▸ Instructions to follow
Scan the material below for every line with the string "Given", and copy those lines.

•••••

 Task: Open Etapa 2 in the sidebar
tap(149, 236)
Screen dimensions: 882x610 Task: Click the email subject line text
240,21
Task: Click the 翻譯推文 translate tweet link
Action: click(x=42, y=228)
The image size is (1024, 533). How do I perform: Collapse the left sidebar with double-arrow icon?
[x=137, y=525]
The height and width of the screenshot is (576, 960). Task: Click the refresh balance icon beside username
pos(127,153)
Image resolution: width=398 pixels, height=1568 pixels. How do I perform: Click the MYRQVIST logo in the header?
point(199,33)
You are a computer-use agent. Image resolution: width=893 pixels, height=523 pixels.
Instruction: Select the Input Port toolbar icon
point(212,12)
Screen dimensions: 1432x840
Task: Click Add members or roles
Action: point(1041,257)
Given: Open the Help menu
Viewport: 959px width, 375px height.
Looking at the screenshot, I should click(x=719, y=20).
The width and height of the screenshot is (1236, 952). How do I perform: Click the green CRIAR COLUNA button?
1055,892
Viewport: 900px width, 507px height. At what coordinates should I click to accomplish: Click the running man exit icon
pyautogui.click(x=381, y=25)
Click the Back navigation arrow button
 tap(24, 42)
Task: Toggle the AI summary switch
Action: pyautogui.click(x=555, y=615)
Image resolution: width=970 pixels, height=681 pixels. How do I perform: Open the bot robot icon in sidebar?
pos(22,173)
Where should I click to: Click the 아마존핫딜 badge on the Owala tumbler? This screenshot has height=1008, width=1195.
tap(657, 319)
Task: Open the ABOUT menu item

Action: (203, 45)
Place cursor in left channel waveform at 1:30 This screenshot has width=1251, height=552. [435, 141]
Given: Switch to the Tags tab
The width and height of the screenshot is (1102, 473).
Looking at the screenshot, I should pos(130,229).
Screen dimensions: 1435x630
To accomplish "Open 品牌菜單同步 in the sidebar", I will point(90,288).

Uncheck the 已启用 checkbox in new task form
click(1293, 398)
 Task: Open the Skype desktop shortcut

•••••

▸ Output
Given: Open the Help menu
Given: Switch to the Tags tab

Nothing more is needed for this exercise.